I've had some wonderful news. In December, I submitted a proposal to present a session at the National Middle School Association's annual conference. This fall's conference is within driving distance so I knew it wouldn't be too expensive for me to go. After I hit "submit", I said a prayer that if my proposal was good enough to be selected for the national conference that I'd actually get to go. (I imagined myself crawling into my Superintendent's office begging him to somehow let me go even though I would have to pay for all expenses on my own. I've often said my school's biggest weakness is that we do not provide or promote high quality professional development experiences for our teachers. I know it's often the first thing to go with budget cuts, but it's so important - and does it ever come back as it should?! Hmmmmmmmm. Not in my mind.)
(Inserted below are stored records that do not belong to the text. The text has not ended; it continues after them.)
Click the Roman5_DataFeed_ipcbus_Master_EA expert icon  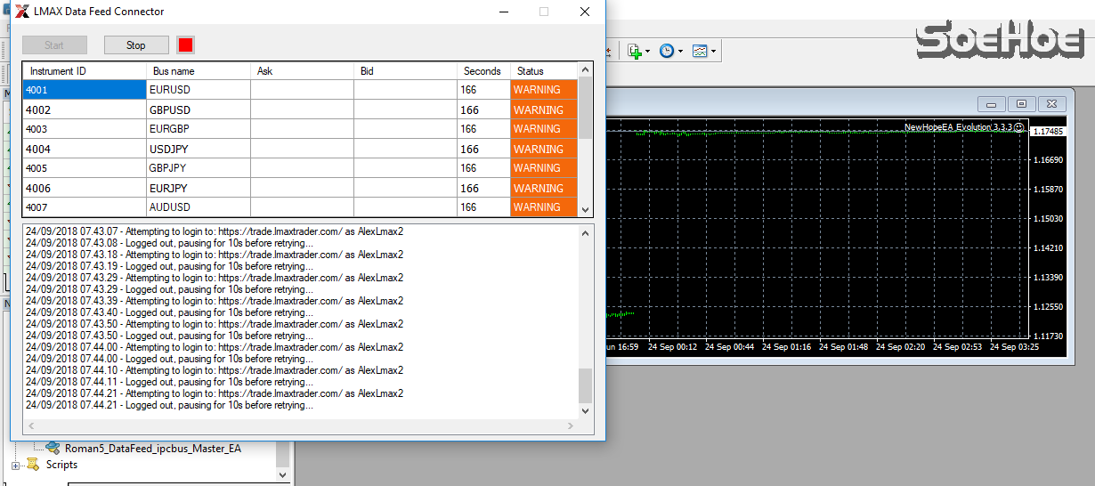pyautogui.click(x=53, y=449)
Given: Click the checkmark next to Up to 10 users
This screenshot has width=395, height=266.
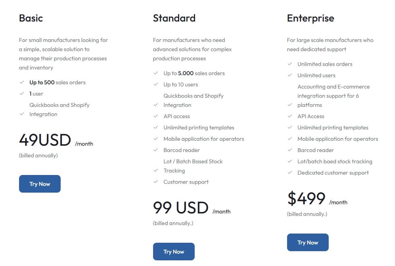Looking at the screenshot, I should point(156,84).
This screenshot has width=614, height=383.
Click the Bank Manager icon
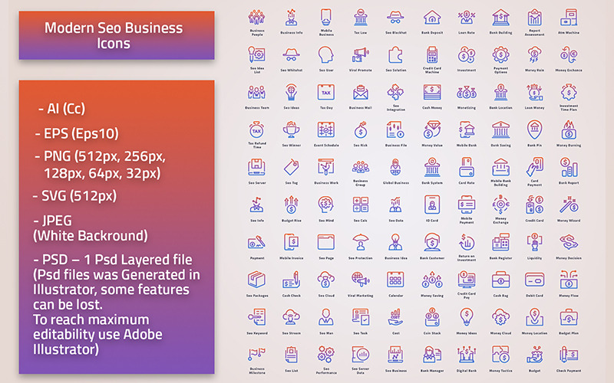click(432, 355)
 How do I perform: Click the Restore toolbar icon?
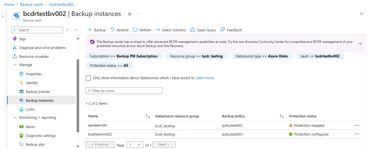pos(112,30)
While interviewing at BGSU, someone asked me about my membership in the NMSA. While speaking, I shared that I had submitted a proposal and was hopeful that I'd be selected to present a session on "Adolescent Literacy Strategies". They wished me well and told me that is exactly what they encourage their faculty to do, to get out making professional presentations and representing BGSU and that there is professional development monies to do so. (I was shocked as I knew, if I got the professor position, it would be in stark contrast to what I'd previously experienced in my own school district.) Much to my delight, I recently received word that my proposal was selected and I will indeed be presenting at the national conference! I forwarded the email to my new boss who congratulated me and reminded me that funding would take care of the costs involved. It was also suggested that I encourage my college students to join that professional organization and to attend the conference if they can afford to do so. It will be years before it is again within driving distance. Praise be to God! Sweet!
3 Comments:
So many awesome things going on for you Angela! Congratulations on all fronts!
I'm sorry Shayla is having such a tough transition. I will add her to my prayer list!
I don't believe I've seen that picture of Christi at Great Wolf before- it's so great and expresses her awesome personality so well thanks for sharing.
Lots of love,
Heather
You are amazing, Angela. I am so happy for you! I have no doubt this new job and all of these experiences will be wonderful ones and you will continue to make your mark in the education field.
Many, many hugs!
Angela, I'm so happy for you. I just love when GOD just moves mountains!!! You are gonna be awesome...I just know it!!!